## Instructions for the task
Tally every line in the following material that has the word "computer" in it, and answer with that figure alone.

# # # # #

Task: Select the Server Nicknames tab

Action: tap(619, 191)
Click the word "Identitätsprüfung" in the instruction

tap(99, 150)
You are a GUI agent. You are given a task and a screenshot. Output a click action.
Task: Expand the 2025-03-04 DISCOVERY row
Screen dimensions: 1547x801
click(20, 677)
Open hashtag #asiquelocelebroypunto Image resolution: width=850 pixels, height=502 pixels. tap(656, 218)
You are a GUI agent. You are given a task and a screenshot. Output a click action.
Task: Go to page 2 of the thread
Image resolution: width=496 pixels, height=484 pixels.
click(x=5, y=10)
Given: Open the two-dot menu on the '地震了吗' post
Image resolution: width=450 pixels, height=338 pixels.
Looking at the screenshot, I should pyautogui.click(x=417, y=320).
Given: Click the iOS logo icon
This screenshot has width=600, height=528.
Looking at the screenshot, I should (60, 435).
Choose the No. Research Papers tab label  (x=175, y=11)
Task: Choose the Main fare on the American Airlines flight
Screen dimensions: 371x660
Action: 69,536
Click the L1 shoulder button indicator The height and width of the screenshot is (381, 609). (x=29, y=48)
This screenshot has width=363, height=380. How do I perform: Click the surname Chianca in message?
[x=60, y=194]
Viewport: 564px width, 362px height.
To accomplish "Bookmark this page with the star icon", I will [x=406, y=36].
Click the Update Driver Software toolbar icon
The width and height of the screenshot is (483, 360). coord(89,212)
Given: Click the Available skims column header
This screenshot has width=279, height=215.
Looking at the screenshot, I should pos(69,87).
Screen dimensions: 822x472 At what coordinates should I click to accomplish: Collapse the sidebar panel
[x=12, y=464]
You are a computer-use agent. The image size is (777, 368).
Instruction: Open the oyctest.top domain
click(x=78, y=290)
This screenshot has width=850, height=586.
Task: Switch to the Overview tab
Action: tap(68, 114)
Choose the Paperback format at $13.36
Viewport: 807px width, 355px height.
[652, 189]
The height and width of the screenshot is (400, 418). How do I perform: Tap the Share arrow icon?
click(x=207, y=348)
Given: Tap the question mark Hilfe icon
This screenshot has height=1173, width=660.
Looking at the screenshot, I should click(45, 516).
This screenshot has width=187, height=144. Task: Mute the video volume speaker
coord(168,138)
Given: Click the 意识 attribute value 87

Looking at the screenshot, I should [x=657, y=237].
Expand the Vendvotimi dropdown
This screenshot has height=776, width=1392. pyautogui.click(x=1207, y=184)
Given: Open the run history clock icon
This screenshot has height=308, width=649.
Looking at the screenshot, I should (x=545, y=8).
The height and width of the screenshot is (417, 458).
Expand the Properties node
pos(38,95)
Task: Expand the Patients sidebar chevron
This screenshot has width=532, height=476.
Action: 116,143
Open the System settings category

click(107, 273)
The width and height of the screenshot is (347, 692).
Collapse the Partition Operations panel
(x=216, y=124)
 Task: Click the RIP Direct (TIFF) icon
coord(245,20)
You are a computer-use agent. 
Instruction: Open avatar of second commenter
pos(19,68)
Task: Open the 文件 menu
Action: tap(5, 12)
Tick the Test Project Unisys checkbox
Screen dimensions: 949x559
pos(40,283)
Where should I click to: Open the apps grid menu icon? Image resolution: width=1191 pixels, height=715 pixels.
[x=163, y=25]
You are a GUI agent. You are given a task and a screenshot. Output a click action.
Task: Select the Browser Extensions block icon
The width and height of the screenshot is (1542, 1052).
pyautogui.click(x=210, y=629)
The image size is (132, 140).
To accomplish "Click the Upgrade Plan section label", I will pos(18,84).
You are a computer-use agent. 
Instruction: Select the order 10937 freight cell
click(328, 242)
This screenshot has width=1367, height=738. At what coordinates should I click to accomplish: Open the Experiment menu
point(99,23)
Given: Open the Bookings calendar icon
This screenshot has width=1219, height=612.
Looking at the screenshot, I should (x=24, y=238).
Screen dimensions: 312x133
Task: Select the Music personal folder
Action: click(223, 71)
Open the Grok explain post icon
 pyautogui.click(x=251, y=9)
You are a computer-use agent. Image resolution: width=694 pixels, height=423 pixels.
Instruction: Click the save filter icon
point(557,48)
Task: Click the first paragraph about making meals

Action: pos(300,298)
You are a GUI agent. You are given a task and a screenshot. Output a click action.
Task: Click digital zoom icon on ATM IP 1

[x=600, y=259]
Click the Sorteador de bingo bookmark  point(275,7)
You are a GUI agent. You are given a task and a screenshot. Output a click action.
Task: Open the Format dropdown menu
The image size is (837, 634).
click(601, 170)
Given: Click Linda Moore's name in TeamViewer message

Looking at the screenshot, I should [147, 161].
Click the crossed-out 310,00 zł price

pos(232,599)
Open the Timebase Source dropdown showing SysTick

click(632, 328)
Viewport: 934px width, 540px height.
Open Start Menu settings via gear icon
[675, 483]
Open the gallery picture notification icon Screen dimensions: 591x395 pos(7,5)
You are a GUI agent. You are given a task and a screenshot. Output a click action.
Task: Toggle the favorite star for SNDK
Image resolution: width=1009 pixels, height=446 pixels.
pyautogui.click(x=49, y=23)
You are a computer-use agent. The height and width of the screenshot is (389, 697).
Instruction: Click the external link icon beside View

# # # # #

## Answer section
5